== ABOUT THIS EXERCISE ==
From the records below, extract only the lines running from the line with "This screenshot has height=703, width=1180." to the line with "You are a computer-use agent. The", both lines included, reproducing them exactly.

Stored data entries:
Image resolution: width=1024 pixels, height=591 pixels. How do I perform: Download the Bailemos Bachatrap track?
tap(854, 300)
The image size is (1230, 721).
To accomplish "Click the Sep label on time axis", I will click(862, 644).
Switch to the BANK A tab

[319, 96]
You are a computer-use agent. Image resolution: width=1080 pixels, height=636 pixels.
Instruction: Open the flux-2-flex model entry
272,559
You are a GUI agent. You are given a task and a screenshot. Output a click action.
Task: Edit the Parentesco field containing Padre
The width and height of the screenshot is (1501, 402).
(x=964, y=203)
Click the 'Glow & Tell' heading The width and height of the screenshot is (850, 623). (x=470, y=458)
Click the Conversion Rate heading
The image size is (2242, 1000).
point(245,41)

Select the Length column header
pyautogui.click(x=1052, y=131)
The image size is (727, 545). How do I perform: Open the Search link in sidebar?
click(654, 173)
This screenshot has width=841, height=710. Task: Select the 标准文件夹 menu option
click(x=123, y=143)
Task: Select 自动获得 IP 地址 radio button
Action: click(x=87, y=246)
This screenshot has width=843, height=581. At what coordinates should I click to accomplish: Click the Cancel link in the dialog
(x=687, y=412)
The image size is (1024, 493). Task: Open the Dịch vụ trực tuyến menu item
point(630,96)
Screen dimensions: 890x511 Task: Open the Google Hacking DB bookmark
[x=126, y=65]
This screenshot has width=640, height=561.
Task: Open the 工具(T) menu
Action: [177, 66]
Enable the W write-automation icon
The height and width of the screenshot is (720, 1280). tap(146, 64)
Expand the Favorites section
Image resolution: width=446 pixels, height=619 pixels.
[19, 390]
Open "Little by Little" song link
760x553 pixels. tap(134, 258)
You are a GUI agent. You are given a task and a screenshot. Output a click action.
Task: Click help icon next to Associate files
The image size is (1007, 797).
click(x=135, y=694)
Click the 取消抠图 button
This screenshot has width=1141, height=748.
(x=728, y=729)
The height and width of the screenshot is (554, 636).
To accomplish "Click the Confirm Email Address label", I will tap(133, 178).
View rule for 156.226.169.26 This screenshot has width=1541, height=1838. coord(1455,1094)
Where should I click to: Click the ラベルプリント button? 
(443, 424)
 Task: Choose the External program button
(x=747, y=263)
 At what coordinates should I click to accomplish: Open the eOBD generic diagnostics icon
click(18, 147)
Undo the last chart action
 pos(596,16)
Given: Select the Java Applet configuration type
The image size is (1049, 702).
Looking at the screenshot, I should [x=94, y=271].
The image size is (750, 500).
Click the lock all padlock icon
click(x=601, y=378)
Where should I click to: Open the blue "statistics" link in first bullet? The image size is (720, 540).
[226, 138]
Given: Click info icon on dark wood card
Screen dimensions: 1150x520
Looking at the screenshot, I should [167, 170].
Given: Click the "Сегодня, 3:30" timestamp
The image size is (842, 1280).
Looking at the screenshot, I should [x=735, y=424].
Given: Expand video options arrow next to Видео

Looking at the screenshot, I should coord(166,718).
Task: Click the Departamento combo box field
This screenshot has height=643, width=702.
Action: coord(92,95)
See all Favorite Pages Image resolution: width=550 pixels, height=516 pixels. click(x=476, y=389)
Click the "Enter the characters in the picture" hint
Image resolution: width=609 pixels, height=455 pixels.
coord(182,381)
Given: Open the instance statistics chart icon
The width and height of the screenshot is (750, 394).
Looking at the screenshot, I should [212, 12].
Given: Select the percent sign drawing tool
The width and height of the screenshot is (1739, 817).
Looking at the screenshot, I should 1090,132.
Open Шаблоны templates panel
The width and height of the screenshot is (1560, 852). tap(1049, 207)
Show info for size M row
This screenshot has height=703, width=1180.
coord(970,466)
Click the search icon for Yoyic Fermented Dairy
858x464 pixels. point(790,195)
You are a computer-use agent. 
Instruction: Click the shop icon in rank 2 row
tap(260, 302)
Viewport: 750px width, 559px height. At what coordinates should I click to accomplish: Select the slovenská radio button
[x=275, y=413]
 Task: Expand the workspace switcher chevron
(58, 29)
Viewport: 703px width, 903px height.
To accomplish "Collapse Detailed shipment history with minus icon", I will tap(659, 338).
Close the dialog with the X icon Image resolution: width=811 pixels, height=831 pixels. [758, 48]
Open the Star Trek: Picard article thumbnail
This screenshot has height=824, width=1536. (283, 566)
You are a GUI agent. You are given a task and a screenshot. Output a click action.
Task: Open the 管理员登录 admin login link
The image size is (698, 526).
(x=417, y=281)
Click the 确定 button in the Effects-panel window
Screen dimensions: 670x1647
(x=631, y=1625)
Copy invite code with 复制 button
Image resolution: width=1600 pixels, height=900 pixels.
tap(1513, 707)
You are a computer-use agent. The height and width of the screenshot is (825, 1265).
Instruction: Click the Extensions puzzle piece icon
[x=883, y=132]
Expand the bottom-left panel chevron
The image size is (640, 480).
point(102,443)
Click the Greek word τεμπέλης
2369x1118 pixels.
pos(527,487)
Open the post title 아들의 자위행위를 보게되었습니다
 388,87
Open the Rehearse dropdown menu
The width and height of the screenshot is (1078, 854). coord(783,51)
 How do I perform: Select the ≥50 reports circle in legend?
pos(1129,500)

== REPLY ==
This screenshot has height=703, width=1180.
coord(970,466)
Click the search icon for Yoyic Fermented Dairy
858x464 pixels. point(790,195)
You are a computer-use agent. 
Instruction: Click the shop icon in rank 2 row
tap(260, 302)
Viewport: 750px width, 559px height. At what coordinates should I click to accomplish: Select the slovenská radio button
[x=275, y=413]
 Task: Expand the workspace switcher chevron
(58, 29)
Viewport: 703px width, 903px height.
To accomplish "Collapse Detailed shipment history with minus icon", I will tap(659, 338).
Close the dialog with the X icon Image resolution: width=811 pixels, height=831 pixels. [758, 48]
Open the Star Trek: Picard article thumbnail
This screenshot has height=824, width=1536. (283, 566)
You are a GUI agent. You are given a task and a screenshot. Output a click action.
Task: Open the 管理员登录 admin login link
The image size is (698, 526).
(x=417, y=281)
Click the 确定 button in the Effects-panel window
Screen dimensions: 670x1647
(x=631, y=1625)
Copy invite code with 复制 button
Image resolution: width=1600 pixels, height=900 pixels.
tap(1513, 707)
You are a computer-use agent. The height and width of the screenshot is (825, 1265).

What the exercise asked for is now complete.